[Supplied data Boundary: Start]

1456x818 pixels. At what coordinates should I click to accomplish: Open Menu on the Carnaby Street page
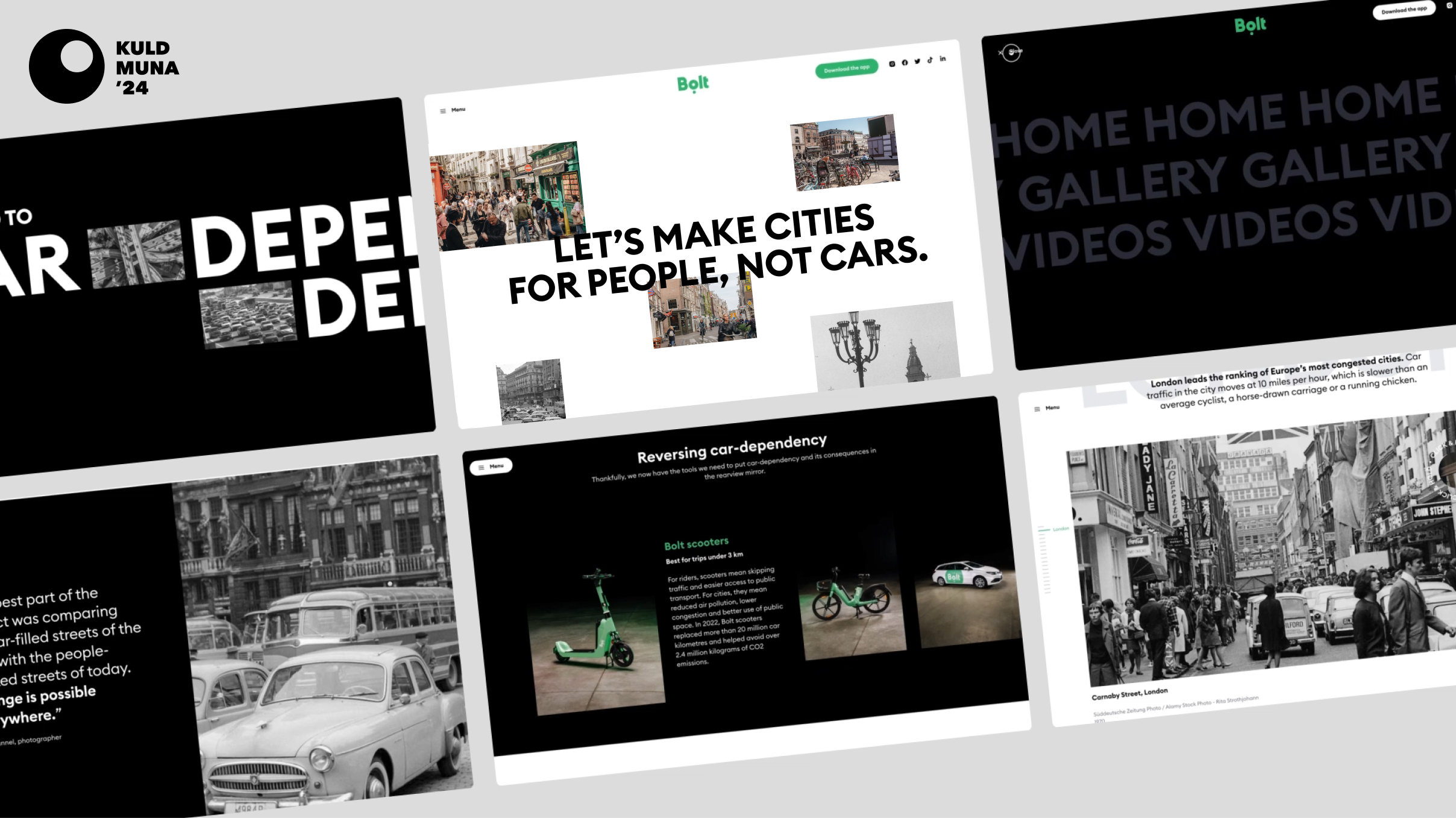click(1047, 408)
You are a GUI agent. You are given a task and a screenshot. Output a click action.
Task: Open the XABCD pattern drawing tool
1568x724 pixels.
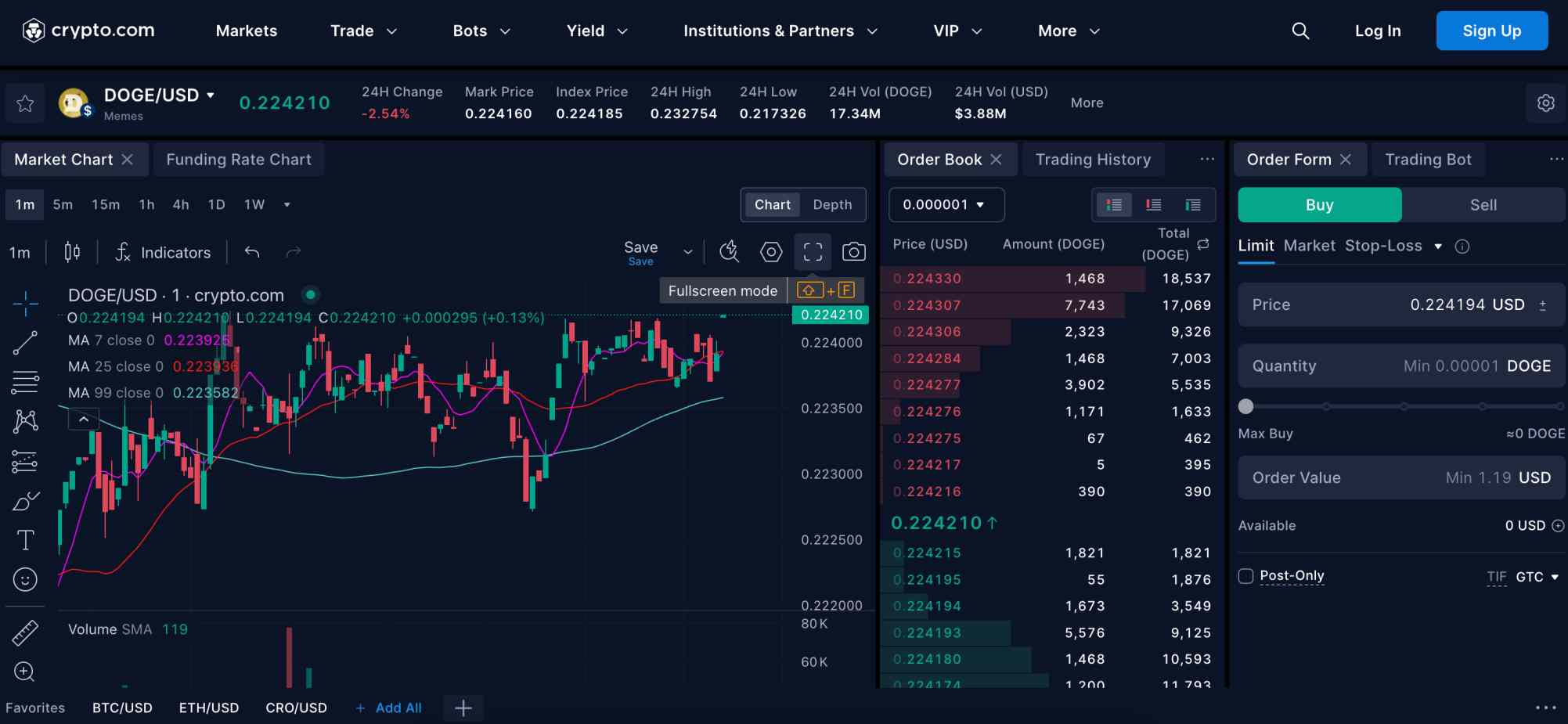(26, 421)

[Supplied data Boundary: End]

* _Assigned task_
Give the data above again, exactly, with every picture removed.

* _Solution to the problem_
1456x818 pixels. At what coordinates should I click to accomplish: Open Menu on the Carnaby Street page
click(1047, 408)
You are a GUI agent. You are given a task and a screenshot. Output a click action.
Task: Open the XABCD pattern drawing tool
1568x724 pixels.
(26, 421)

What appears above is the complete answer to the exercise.